My favorite road-side game: is it Gatorade or is it pee?
Refresh
Household: It’s time to play with color! Bigleaf Hydrangeas are a type of flowering plant that changes color based on the pH of the soil. You might be able to put some eggshells or coffee grounds to good use this spring.
Transportation: Nitrogen is everywhere. It is even spewing out of cars! But do not breathe the smoggy fumes…these are lung cancer seeds.
Mentality: Read The Four Winds, a story about persevering through the Dust Bowl and a search for a better land. I cried. You probably will, too. (And simultaneously, be fascinated by the resilience of people and the critical role that healthy soils play in the US.)

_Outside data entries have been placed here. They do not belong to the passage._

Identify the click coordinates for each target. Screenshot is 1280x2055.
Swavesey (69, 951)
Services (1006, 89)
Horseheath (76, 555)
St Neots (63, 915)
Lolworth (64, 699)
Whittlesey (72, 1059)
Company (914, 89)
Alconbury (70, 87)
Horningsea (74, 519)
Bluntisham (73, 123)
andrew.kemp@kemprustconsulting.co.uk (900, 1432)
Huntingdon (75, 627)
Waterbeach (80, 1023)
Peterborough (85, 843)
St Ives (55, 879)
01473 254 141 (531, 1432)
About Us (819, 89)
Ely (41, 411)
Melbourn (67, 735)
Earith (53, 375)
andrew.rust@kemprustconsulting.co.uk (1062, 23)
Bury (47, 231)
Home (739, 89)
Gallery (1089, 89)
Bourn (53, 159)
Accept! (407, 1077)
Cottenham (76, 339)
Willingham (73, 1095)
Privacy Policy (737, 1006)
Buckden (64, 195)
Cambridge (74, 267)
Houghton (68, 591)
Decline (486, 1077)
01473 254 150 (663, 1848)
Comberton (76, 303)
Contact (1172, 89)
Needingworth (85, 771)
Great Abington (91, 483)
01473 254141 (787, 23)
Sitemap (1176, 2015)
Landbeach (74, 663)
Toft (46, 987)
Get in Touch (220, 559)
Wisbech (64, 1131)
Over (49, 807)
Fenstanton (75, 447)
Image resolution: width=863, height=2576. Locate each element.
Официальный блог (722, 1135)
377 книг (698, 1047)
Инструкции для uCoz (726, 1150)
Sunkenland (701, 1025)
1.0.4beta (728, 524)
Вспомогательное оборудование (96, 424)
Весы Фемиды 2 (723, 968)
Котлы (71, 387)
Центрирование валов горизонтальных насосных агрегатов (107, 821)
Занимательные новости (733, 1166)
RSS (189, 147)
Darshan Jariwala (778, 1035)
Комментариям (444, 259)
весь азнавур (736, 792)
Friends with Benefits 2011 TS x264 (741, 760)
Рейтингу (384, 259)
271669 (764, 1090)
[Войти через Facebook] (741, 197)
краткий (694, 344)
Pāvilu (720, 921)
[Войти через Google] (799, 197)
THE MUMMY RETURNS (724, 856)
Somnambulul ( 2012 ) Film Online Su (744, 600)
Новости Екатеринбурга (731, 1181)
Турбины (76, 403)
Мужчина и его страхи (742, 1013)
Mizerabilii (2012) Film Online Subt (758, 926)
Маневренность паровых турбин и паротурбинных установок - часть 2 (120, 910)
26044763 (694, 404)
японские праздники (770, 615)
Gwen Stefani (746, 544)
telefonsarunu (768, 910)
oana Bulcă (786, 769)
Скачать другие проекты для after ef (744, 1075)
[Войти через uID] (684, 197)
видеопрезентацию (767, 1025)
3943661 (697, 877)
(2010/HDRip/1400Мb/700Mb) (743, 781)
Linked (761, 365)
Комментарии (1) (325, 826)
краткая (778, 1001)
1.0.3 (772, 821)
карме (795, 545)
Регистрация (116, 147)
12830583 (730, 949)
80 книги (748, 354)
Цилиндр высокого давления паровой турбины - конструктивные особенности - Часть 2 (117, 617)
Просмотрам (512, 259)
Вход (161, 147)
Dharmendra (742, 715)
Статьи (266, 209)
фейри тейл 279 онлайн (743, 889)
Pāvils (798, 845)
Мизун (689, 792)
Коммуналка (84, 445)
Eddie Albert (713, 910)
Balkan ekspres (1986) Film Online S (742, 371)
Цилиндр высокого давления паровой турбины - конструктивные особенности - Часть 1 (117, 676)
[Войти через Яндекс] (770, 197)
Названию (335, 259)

Health: After a ski day, we drink Pedialyte. At this point, it is tradition. Pedialyte has three key electrolytes: sodium, chloride, and potassium, which help rehydrate cells and deliver electrical signals throughout your body. They know us adults are trying to get lyte.
Community: Poop has been around for a long time. Read about how it was traded as a valuable commodity throughout Asia back in the day.
Mouthwatering
BUTTER BEANS
An old Italian man recently introduced me to magic beans. These beans are so good. Next thing you know, you’ll be saying abracadabra, hoping you can conjure an infinite supply, just like me.
The wise man also emphasized “it’s all about the ingredients”. So do your best…
Ingredients:
16 ounces beans (Corona, Chickpeas, or any white bean)
2 tablespoons olive oil
8 garlic cloves, thinly sliced
1/4 tsp baking soda
1-2 parmesan rinds
1 teaspoon crushed red pepper flakes
kosher salt + freshly ground pepper
2/3 cup parmesan, finely grated
6 tablespoons unsalted butter, cut into cubes
Game Time
PaddleSmash is actually a thing!? I think this is a manifestation of a dream I had.
We will send you off with sprigs of life in a desert.